Inside the Tech is a blog series that accompanies our Tech Talks Podcast. In episode 19 of the podcast, International, Roblox CEO David Baszucki spoke with Product Senior Director Zhen Fang about Roblox’s International strategy, and the technical challenges we’re solving to ensure a localized experience for tens of millions of people around the globe. In this edition of Inside the Tech, we talked with Engineering Manager Ravali Kandur to learn more about one of those technical challenges, multilingual and semantic search, and how the Growth team’s work is helping Roblox users across the globe search for—and quickly find—anything they want on our platform.
What is the biggest technical challenge your team is taking on?
Until about a year ago, Roblox search used a lexical system to match results to users’ searches, meaning it focused solely on text matching. But search behaviors are changing quickly and that approach is no longer sufficient to give users relevant content. At the same time, some Roblox users may use incorrect spelling in their queries. So, we have to be able to suggest results that match what they’re looking for, which means understanding their intent.
Another major problem in search is a lack of training data across languages. Before semantic search, our first step was to leverage machine translations within the Roblox system. We indexed the translations and then did a text match. But that isn’t sufficient for always showing users relevant content. So, we’ve adopted a more state-of-the-art ML technique called a student-teacher model: the teacher learns from our biggest source of context for any specific scenario.

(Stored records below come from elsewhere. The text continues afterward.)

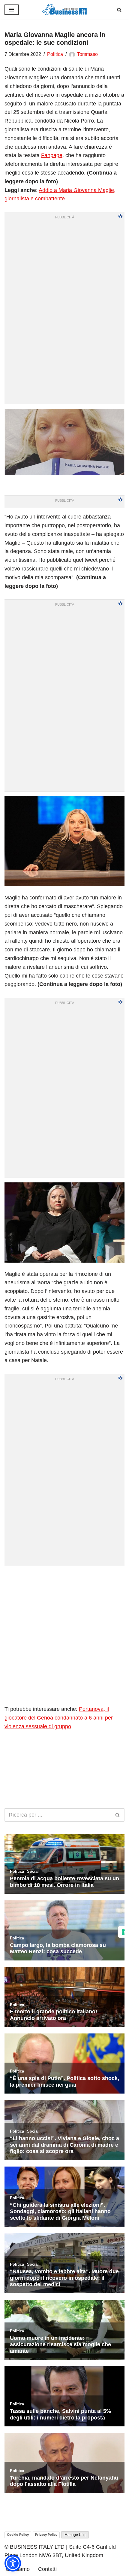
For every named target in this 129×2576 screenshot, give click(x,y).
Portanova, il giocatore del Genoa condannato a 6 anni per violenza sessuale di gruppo (58, 1717)
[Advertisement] (64, 1635)
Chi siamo (18, 2569)
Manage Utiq (75, 2535)
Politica (55, 54)
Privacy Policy (46, 2534)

English is the most used language on Roblox, which is why we learn as many semantic relationships as we can in English—the teacher model—and then we distill it to the student model by extending that to other languages. This helps us solve that problem even though we don’t have a lot of data in certain languages. This has led to a 15% increase in plays originating from search in Japan.

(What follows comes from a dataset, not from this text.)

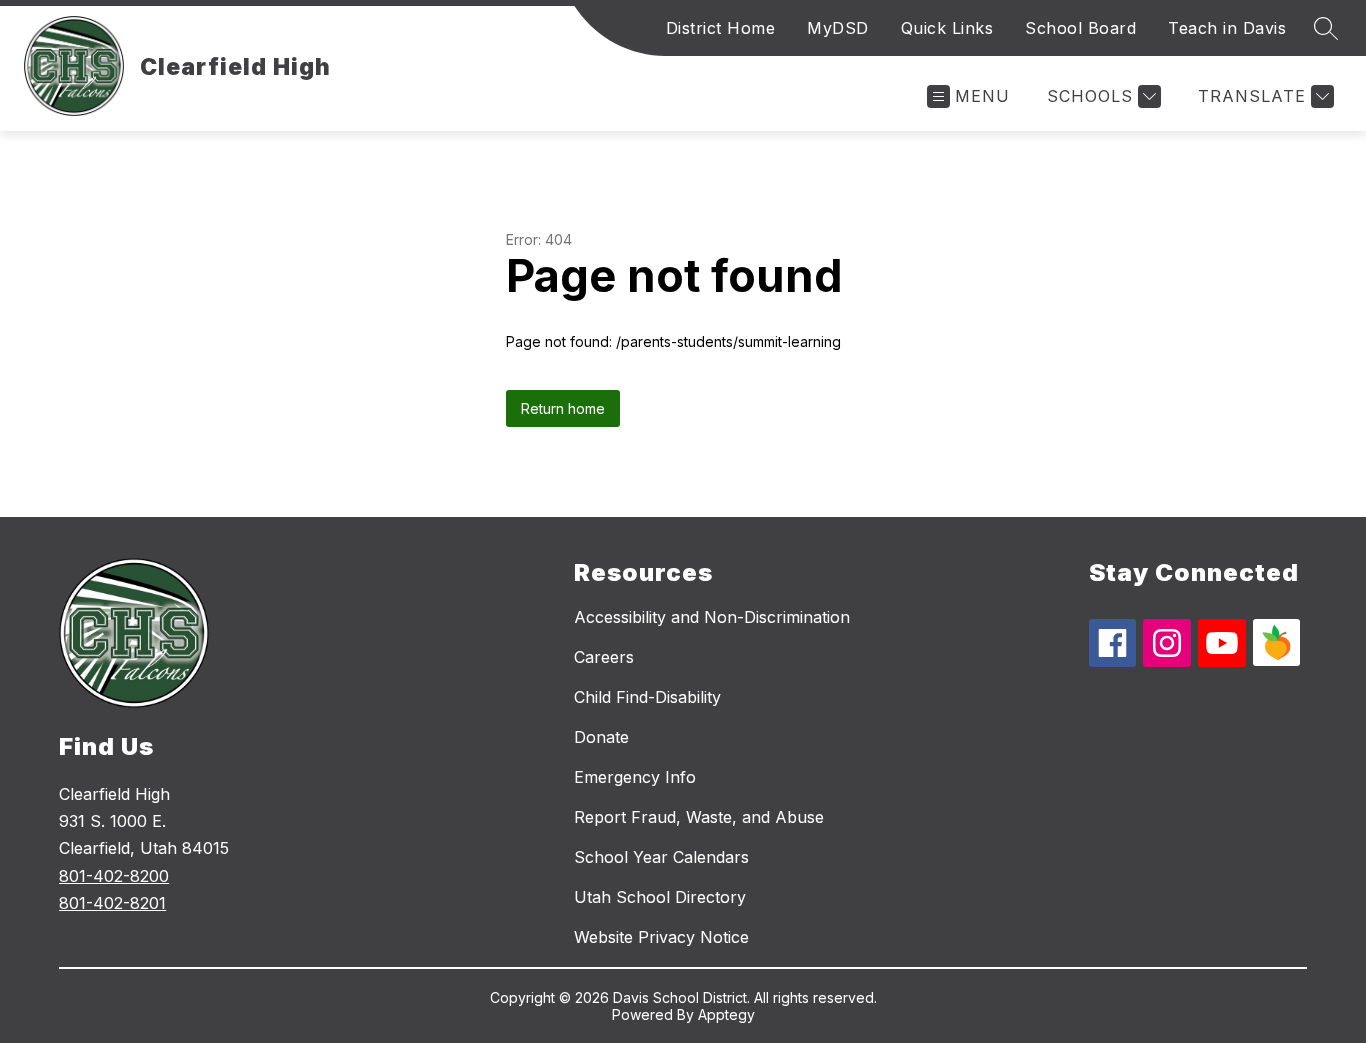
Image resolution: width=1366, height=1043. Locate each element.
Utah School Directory (660, 897)
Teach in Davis (1227, 28)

We’ve recently been working to better support our of catalog queries like “đua xe (racing).” But users are more frequently submitting long, freeform queries, like, “Hey, I remember playing a game where there was a dragon and a girl fighting with it. Can you help me find that?” This presents more technical challenges and we’re continuing to improve our systems along these lines.
What are some of the innovative approaches to incorporating more context and more semantic search?
We’ve built a hybrid search system that takes lexical search and combines it with ML techniques and models utilizing semantic search and the understanding of a query’s intent. We’re continuously evolving our systems to build context understanding, handle complex queries, and return relevant content.
The magic of semantic search is in the embeddings, which are rich representations of a variety of signals we get from all across Roblox. For example, we’re incorporating signals like user demographics, a user’s query, how long it is, or what its unique aspects are.
We’re also looking at content signals, like experiences, avatar items, and engagement—how often was this game played or how many users did it have, and from how many countries? There are also things like monetization and retention, as well as metadata like an experience’s title, description, or creator. We put all of these through a BERT-based, transformer-based architecture and we use a Multilayer Perceptron at the end to generate embeddings, which become our source of truth.
Another innovation is our in-house similarity search system. When someone makes a search query, we retrieve the closely-related embeddings, and rank them to be sure they’re relevant to what the user is looking for. And then we return the results to users.
What are some of the key things that you’ve learned from doing this technical work?
Every language presents its own unique challenge. And especially with search, we need to understand what users in different parts of the world are looking for so that we can show them the most relevant results. We have to understand different language elements. For example, pre-trained transformers have been essential to understanding the multiple dialects of Japanese.
Secondly, search query patterns have been changing quite a bit and we have to continuously evolve our technology stack to keep up. At the same time, we need to inform our users about what is possible on our platform, as they may not realize it. For example, we could tell our users that search can support things like freestyle queries (such as racing games or popular food games) and that it understands what people are looking for and can return appropriate results.
Which Roblox value does your team most align with?
Taking the long view is core to our team and it’s one of the reasons why I love working at Roblox.
One example from my team is our tech stack, which consists of our ML- and NLP-based search systems—semantic search, autocomplete and spelling correction using pre-trained large models.
We’ve built this with reusability in mind across different types of searches made by our tens of millions of daily active users. That means we can plug in a different type of data (for example, avatar items instead of experiences), and it should work with very minimal changes.
We’ve incorporated semantic search for experiences, and we’ve shared it with other verticals like Marketplace, and they’ve been able to just jump on the existing architecture. It’s not perfectly plug-and-play, but with some fine-tuning, we can adapt it across different use cases.
What excites you the most about where Roblox and your team are headed?
Search is the only surface where users express their explicit intent. And that means it’s essential that we understand what they want and give them the most relevant results. So it’s really exciting to me to work on understanding that intent and educating our users about what is possible, sometimes even before the user realizes it.
A user in any country can ask something and we can give them exactly what they want and that’s most relevant to them. This builds trust which, in turn, improves retention. It’s exciting to me to take on the challenge of improving search to build that trust and help Roblox achieve our goal of having a billion users.